# New compact hand gun suggestions



## singlesix (May 13, 2010)

What I am currently looking at : G29 Glock

What do I want it for : A conceal gun and a woods gun all in one

Does money matter? : Under 700 if I could

Do I care about recoil? Not really

Do I need over 9 rounds : Not concerned

Do I reload? Yes

Do I care about reliability: One of my biggest deciding factors

Do I want something easily concealed: Yes

For the record I have always said I would never have a Glock, yes I have shot them but I just always thought they were ugly and I didn't care for the triggers. I haven't shot a Glock in over 20 years but what I do remember I did not care for. Has that changed?

What are your suggestions. Thanks


----------



## prairiewolf (Feb 19, 2012)

I have the same feelings toward them as you. I gave a 40 S&W to my youngest son and he loves it. A couple years back he bought me a Glock 45 gap for Christmas (he didnt know the difference from 45acp) And I have always carried a 1911 in 45 acp. But after some shooting and installing a different trigger connector, the gun shoots a lot nicer and I even carry it now sometimes. Some will tell you not to use a lighter trigger on Glocks, but I have no problem with them. Make that choice for yourself. I feel they are a great gun for self defense, if you can get over their looks. And if you go for the gen4 they are slimmer also.

Oh and by the way, my son and I have an agreement, when either wants a new gun we tell wives (his girfriend), My wife cannot resist it when I tell her I am buying him a gun for Christmas cause he bought me one and vise versa. They still havent figured it out yet and so far I have gotten 2 - 44cal black powder pistols, model 92 44 mag with 24in octagon barrel and the Glock 45 GAP.
^^^^
**OBJECTIVES**:
**a.** From the handgun thread, quote the passage starting with "Oh and by the" and going on through "Glock 45 GAP.".
**b.** Translate this sentence from the handgun thread into Spanish: "I feel they are a great gun for self defense, if you can get over their looks."
**c.** In the handgun thread, what gun did prairiewolf's son buy him for Christmas a couple of years back?

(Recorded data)
^^^^
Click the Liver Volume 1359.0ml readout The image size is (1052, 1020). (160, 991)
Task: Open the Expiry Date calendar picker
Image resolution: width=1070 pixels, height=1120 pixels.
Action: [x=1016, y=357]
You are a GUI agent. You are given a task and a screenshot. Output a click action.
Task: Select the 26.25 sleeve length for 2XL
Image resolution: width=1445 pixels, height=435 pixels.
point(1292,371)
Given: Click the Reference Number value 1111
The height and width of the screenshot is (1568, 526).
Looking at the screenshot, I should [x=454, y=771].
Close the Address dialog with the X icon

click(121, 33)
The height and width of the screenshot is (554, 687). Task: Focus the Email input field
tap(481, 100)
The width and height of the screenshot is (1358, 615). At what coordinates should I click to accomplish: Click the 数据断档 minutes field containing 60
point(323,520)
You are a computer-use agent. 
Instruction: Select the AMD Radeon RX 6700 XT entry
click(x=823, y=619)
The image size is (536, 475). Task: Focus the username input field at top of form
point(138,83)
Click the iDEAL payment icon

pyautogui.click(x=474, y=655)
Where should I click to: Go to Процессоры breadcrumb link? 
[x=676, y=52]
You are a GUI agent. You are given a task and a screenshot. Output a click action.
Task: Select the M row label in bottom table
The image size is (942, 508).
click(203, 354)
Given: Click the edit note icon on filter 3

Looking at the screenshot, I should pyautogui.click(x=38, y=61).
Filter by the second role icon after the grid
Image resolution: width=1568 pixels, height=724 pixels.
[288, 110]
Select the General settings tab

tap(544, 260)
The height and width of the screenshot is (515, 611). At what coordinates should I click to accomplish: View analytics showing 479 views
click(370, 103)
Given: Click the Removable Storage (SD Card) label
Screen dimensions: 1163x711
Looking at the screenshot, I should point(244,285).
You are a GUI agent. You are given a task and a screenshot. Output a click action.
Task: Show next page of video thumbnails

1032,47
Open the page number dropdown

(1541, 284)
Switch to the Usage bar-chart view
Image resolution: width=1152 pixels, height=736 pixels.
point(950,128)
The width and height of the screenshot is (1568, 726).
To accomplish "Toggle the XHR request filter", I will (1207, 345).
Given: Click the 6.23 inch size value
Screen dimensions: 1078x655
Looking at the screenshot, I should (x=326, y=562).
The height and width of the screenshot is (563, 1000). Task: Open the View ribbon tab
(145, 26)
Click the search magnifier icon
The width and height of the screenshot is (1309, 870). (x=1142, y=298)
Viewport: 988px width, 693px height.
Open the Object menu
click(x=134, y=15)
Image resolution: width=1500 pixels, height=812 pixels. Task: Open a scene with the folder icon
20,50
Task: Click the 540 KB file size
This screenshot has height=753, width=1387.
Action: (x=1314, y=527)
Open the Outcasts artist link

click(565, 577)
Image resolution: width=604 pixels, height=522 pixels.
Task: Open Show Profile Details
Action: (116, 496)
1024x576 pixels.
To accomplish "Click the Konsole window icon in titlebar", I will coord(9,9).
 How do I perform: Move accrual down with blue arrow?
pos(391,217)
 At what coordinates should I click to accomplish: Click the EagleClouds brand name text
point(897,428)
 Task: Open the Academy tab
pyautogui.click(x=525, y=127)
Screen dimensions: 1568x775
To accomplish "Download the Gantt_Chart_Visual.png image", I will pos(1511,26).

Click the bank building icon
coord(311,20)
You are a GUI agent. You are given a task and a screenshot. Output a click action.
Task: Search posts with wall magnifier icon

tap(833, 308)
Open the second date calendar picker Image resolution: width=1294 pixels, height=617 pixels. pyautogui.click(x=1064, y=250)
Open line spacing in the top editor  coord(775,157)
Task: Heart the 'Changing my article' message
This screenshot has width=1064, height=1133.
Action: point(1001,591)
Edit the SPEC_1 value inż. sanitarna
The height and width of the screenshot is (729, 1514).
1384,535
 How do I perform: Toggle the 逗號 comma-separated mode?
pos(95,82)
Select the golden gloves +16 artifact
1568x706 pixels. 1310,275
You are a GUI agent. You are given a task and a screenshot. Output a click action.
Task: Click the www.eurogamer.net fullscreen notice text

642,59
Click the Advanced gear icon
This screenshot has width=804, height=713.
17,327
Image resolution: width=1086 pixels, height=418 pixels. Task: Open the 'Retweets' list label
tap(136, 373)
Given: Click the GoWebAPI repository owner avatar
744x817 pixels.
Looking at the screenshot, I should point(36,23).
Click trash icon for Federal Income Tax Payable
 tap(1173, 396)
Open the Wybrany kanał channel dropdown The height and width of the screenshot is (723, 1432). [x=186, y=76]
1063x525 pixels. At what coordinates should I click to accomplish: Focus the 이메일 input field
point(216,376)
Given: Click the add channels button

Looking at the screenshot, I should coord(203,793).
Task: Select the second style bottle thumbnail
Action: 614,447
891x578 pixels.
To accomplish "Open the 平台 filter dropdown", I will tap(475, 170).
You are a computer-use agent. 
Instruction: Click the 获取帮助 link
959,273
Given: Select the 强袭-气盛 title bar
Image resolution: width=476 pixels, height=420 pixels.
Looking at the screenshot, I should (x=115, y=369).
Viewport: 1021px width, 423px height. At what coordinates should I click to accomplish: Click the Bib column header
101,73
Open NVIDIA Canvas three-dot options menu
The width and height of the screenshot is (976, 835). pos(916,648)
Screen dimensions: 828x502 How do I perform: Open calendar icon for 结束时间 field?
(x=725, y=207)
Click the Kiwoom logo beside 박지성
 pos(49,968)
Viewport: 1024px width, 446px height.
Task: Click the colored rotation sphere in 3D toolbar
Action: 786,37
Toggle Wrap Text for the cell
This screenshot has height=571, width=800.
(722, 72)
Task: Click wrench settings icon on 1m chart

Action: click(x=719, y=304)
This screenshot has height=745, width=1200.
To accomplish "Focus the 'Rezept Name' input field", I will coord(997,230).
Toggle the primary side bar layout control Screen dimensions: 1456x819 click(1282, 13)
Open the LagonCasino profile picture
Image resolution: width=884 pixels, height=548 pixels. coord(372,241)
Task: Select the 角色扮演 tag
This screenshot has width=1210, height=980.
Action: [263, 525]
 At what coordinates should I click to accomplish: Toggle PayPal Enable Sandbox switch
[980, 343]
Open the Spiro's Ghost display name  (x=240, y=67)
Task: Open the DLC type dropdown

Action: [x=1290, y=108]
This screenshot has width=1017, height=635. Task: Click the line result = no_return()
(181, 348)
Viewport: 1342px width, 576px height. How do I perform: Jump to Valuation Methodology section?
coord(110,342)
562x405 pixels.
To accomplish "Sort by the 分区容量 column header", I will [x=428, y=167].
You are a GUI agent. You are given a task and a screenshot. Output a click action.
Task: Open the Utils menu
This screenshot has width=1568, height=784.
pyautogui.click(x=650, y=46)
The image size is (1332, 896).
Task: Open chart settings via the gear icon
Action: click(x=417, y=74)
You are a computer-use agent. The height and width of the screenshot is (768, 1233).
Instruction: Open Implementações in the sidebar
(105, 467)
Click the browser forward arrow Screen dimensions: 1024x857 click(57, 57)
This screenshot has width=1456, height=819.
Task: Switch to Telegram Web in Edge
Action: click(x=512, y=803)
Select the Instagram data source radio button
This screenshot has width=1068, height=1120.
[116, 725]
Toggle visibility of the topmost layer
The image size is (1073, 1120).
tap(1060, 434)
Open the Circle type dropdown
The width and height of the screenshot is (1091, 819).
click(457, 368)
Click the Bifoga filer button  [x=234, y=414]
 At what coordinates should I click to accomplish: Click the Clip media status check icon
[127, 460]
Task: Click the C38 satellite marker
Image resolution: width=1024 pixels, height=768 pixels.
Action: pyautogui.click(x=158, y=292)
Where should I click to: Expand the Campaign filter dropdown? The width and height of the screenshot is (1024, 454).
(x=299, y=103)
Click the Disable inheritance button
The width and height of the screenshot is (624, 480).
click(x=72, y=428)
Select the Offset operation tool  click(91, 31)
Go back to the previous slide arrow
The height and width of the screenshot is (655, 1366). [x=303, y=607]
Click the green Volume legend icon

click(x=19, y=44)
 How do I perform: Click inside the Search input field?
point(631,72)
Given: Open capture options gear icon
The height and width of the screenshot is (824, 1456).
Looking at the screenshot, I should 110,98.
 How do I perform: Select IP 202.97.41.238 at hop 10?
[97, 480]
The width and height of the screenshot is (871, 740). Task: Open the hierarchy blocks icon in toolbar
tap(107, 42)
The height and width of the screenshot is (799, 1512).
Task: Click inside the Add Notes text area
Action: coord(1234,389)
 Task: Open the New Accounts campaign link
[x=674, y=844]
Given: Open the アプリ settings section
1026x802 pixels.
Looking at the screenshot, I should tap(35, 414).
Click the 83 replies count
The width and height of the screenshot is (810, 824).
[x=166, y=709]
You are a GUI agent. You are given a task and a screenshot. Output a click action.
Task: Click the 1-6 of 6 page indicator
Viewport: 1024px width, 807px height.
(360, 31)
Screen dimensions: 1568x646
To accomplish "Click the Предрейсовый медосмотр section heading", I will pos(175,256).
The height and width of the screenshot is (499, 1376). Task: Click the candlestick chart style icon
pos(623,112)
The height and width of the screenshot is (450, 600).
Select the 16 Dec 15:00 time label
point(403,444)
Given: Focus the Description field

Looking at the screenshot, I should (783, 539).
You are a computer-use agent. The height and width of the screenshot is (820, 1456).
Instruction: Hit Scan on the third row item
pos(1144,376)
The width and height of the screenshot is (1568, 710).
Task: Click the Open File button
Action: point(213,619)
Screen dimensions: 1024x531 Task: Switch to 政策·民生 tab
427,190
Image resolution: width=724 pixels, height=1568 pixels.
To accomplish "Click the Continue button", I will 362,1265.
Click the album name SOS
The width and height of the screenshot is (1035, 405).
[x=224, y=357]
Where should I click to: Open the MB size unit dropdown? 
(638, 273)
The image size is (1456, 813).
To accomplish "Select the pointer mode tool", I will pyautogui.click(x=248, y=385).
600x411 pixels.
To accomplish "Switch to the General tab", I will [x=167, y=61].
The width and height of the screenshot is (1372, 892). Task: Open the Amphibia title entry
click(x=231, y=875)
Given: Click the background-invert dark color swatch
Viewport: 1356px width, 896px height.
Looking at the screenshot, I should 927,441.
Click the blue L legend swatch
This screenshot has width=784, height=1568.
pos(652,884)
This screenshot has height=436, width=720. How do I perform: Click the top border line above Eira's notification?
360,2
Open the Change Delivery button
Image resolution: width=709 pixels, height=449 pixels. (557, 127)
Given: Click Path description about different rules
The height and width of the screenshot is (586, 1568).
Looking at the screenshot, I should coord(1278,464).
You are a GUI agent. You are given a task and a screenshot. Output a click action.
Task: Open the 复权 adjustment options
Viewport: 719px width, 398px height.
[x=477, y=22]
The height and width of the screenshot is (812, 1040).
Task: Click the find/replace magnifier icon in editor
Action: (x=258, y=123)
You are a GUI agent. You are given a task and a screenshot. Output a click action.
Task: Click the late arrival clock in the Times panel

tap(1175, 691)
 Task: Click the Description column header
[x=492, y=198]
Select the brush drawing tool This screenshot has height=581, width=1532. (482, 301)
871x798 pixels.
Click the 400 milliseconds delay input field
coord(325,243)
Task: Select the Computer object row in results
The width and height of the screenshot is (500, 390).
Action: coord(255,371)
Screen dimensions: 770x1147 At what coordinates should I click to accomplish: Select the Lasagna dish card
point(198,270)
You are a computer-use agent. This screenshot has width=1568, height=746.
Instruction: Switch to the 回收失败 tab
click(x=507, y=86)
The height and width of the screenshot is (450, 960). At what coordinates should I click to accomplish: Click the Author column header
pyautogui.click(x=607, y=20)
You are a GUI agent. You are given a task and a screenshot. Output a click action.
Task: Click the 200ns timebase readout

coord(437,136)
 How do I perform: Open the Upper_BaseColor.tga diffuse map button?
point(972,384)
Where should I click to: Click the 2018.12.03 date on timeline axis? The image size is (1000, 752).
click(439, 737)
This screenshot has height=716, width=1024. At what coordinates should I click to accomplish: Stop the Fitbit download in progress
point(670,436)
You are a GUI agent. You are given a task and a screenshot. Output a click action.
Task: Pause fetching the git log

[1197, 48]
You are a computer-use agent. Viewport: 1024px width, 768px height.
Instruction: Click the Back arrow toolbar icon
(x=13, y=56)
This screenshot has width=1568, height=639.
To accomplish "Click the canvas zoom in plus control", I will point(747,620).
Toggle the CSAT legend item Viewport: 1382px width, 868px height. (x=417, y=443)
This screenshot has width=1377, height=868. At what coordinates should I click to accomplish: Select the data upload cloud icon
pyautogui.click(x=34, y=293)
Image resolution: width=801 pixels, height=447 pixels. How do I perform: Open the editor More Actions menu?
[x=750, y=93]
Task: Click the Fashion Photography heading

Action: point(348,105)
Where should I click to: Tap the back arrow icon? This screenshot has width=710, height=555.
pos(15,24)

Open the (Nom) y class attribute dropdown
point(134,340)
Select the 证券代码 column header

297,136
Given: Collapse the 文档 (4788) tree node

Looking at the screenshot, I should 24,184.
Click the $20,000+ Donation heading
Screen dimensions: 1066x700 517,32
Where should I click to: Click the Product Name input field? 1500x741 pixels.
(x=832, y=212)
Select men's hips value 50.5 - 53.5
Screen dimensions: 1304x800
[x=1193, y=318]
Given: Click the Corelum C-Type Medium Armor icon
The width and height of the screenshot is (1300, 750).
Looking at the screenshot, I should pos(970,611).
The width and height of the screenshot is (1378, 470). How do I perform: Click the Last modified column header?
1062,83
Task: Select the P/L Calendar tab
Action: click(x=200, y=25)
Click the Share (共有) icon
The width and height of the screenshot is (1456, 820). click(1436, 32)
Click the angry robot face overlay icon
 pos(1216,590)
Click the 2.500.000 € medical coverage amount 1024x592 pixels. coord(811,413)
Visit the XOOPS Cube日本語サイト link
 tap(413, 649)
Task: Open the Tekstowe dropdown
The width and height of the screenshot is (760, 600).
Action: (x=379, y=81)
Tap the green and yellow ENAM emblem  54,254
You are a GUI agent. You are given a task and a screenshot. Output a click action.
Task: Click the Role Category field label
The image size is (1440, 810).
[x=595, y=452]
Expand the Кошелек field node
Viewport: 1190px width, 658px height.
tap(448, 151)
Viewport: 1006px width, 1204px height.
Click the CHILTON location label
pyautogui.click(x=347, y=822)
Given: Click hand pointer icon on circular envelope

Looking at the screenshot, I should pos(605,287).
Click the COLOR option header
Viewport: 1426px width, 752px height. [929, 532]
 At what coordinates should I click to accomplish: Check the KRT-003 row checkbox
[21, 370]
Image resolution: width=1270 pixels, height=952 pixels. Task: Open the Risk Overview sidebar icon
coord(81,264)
^^^^
**PER-TASK OUTPUTS**:
**a.**
Oh and by the way, my son and I have an agreement, when either wants a new gun we tell wives (his girfriend), My wife cannot resist it when I tell her I am buying him a gun for Christmas cause he bought me one and vise versa. They still havent figured it out yet and so far I have gotten 2 - 44cal black powder pistols, model 92 44 mag with 24in octagon barrel and the Glock 45 GAP.

**b.** Creo que son un arma excelente para la defensa personal, si logras superar su aspecto.

**c.** A Glock 45 GAP.